- [Data for this task]
Content starts

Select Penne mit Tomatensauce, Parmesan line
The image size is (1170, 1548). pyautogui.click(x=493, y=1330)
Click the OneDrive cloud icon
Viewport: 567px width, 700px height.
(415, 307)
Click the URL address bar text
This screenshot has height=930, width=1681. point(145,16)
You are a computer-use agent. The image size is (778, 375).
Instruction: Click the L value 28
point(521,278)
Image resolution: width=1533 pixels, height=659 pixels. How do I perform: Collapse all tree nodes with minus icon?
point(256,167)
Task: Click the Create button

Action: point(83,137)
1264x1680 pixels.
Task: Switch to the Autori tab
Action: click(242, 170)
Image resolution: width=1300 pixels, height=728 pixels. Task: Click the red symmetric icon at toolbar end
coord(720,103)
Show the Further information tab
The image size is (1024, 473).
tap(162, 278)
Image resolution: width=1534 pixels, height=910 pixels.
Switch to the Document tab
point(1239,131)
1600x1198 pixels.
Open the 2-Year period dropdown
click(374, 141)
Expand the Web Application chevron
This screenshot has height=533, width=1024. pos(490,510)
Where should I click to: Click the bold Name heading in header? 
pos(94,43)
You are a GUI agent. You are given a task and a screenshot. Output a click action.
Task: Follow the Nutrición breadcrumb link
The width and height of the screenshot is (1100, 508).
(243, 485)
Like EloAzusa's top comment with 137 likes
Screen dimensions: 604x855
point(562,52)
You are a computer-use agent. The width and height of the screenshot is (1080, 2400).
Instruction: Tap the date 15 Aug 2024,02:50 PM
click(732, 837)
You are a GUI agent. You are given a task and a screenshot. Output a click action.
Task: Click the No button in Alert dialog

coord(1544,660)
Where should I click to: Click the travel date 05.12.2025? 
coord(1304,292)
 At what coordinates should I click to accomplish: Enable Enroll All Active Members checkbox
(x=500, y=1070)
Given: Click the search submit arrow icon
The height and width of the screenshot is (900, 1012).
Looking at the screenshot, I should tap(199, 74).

Content ends

- [Work task]
Nothing in the listing may be changed; retype it all exactly.

- [Solution to the exercise]
Select Penne mit Tomatensauce, Parmesan line
The image size is (1170, 1548). pyautogui.click(x=493, y=1330)
Click the OneDrive cloud icon
Viewport: 567px width, 700px height.
(415, 307)
Click the URL address bar text
This screenshot has height=930, width=1681. point(145,16)
You are a computer-use agent. The image size is (778, 375).
Instruction: Click the L value 28
point(521,278)
Image resolution: width=1533 pixels, height=659 pixels. How do I perform: Collapse all tree nodes with minus icon?
point(256,167)
Task: Click the Create button

Action: point(83,137)
1264x1680 pixels.
Task: Switch to the Autori tab
Action: click(242, 170)
Image resolution: width=1300 pixels, height=728 pixels. Task: Click the red symmetric icon at toolbar end
coord(720,103)
Show the Further information tab
The image size is (1024, 473).
tap(162, 278)
Image resolution: width=1534 pixels, height=910 pixels.
Switch to the Document tab
point(1239,131)
1600x1198 pixels.
Open the 2-Year period dropdown
click(374, 141)
Expand the Web Application chevron
This screenshot has height=533, width=1024. pos(490,510)
Where should I click to: Click the bold Name heading in header? 
pos(94,43)
You are a GUI agent. You are given a task and a screenshot. Output a click action.
Task: Follow the Nutrición breadcrumb link
The width and height of the screenshot is (1100, 508).
(243, 485)
Like EloAzusa's top comment with 137 likes
Screen dimensions: 604x855
point(562,52)
You are a computer-use agent. The width and height of the screenshot is (1080, 2400).
Instruction: Tap the date 15 Aug 2024,02:50 PM
click(732, 837)
You are a GUI agent. You are given a task and a screenshot. Output a click action.
Task: Click the No button in Alert dialog

coord(1544,660)
Where should I click to: Click the travel date 05.12.2025? 
coord(1304,292)
 At what coordinates should I click to accomplish: Enable Enroll All Active Members checkbox
(x=500, y=1070)
Given: Click the search submit arrow icon
The height and width of the screenshot is (900, 1012).
Looking at the screenshot, I should tap(199, 74).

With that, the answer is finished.